Note that TPC is the total power consumption (total power consumption), TPG is the total power generation (total power generation), and the confidence level represents the probability that the operating decision satisfies the power balance constraint.

TABLE 6 comparison of optimization results for random model and deterministic model in withering period

Note that TPC is the total power consumption (total power consumption), TPG is the total power generation (total power generation), and the confidence level represents the probability that the operating decision satisfies the power balance constraint.
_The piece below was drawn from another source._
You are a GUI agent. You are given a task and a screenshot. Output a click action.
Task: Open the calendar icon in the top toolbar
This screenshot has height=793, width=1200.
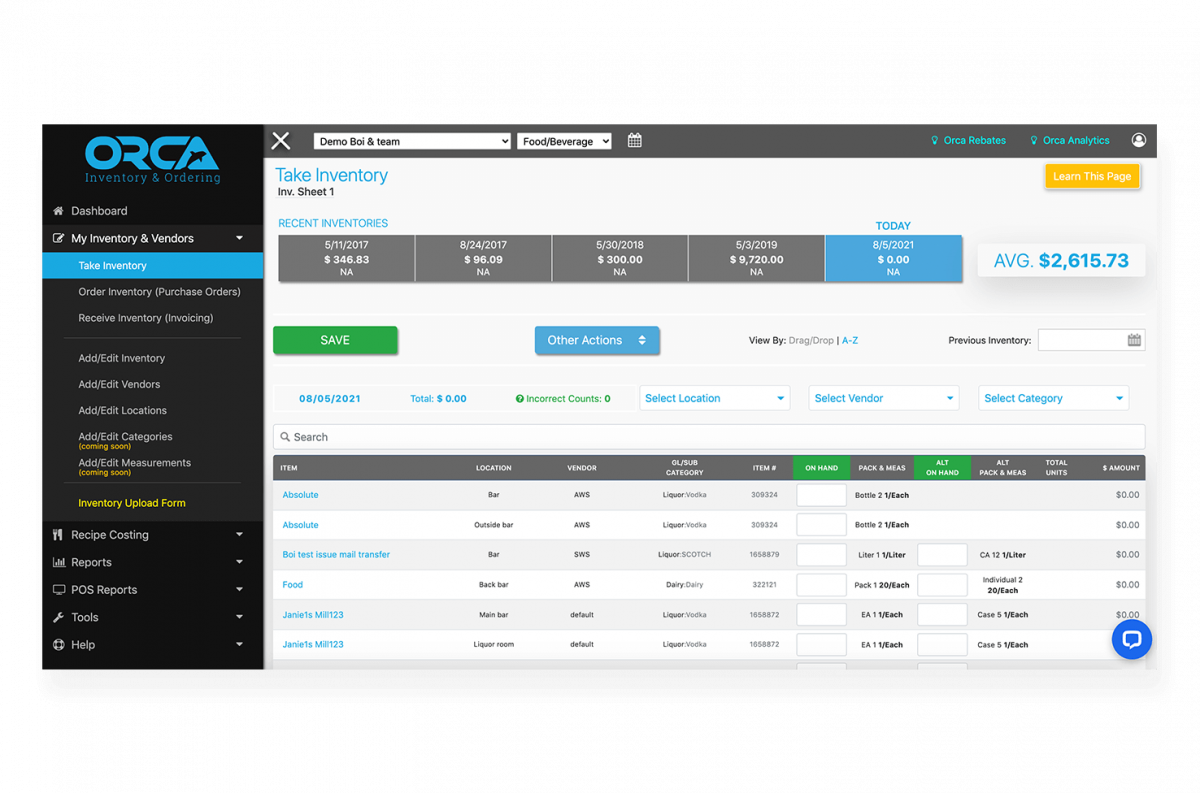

CCP model confidence impact analysis

The influence of the CCP model confidence coefficient on the operation scheduling of the water-light combined system is mainly researched in the part, and the sensitivity of the CCP model is researched by taking the CCP model confidence coefficient as a typical research object in the part in flood season rainy days and dry season rainy days. The total power generation amount and the total power curtailment amount of the combined system at different confidence degrees are shown in table 7. As can be seen from table 7, due to the large flow rate of the warehouse in the flood season, the combined system always generates electricity abandons in different degrees, the electricity abandon amount of the combined system increases correspondingly with the increasing of the confidence level in the opportunity constraint, when the confidence level increases from 0.7 to 0.9, the corresponding electricity abandon amount increases from 117MWh to 240MWh, because the higher the confidence level is, the higher the adjustment capacity requirement of the corresponding reservoir is, and because the photovoltaic output has uncertainty, when the confidence value increases, the number of photovoltaic output scenes required to meet the constraint increases correspondingly. However, the increase of the confidence coefficient correspondingly increases the energy rejection in rainy days and reduces the total power generation amount of the combined system, in other words, in rainy days in flood season, the higher the operation reliability is, the larger the energy rejection is correspondingly caused. In addition, because the maximum power generation amount of the combined system is not a main target of the water-light system scheduling in the flood season, the influence of the confidence level in the opportunity constraint model on the total power generation amount of the combined system is not large. On the other hand, although the confidence level is continuously increased, the electricity abandon amount in the rainy day in the dry period is still 0, and the total electricity generation amount of the combined system is correspondingly reduced. Therefore, when determining the operation plan of the water-light combined power generation system, the operator of the water-light combined power generation system needs to balance the electricity abandonment, the power generation income and the related scheduling risk.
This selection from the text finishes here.